How can you benefit?

For individual investors, the effect may be significant, but the transaction costs may outweigh the benefits. It's generally not a good idea to buy stocks just to make your portfolio look nice.

Pre-Holiday Rally

Due to general optimism, stock markets tend to rise ahead of three-day holidays in the United States such as Independence Day, Thanksgiving, etc.

How can you benefit?

Again, this is a situation in which transaction costs may outweigh the benefits.

Monday Effect

For decades, the stock market has had a tendency to drop on Mondays, on average. Some studies, as in "A Survey of the Monday Effect Literature" by Glenn N. Pettengill in the Quarterly Journal of Business and Economics (summer 2003), have attributed this to a large amount of bad news being released over the weekend. Others point to investors' gloomy mood, which is especially evident during the early hours of Monday trading.

How can you benefit?

If you're planning on buying stocks, you're better off doing it on a Monday than any other day of the week. If you're an experienced trader, and are interested in short selling, then Friday is the best day to take a short position (because stocks tend to be priced higher on a Friday), and Monday is the best day to cover your short.

Lower Your Taxes

Investors should be very careful when buying mutual funds in December before the annual distribution. In the New Year, they may be quite surprised to find that although their funds have declined in value, they are still required to pay taxes on the annual distribution.

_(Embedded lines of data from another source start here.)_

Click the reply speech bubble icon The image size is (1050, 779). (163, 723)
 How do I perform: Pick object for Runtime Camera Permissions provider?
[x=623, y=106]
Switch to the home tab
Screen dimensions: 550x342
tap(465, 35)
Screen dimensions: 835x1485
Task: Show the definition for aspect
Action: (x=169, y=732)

Let's use a TD Bank U.S. Equity Fund as an example. Suppose that an investor buys a fund on Dec. 22, 2004, at $18.1 per unit. On Dec. 24, the fund distributes capital gains of $0.2768 and income distribution of $0.0126 on which the holder will have to pay tax, while the value of the fund declines to $17.96 (including the distribution). In effect, the new buyer ends up paying taxes for all the other people who held the fund throughout the year but sold it before distribution. This may not seem fair, but this loophole in the current system can really eat into your returns if you're not careful.

As always, it is advantageous to minimize taxes. Avoiding the purchase of mutual funds before the December distribution will ensure that you do not get taxed for gains made by the fund throughout the year. Therefore, anytime after Jan. 1 is a good time to buy mutual funds.


With time, some of the current calendar anomalies will likely disappear and be replaced by others. Several of the existing anomalies are relatively easy to take advantage of, such as making regular purchases of mutual funds in the middle of the month instead of at the start of a month. It is in your best interest to be informed about the seasonal effects in capital markets so that you can begin to use them to your advantage.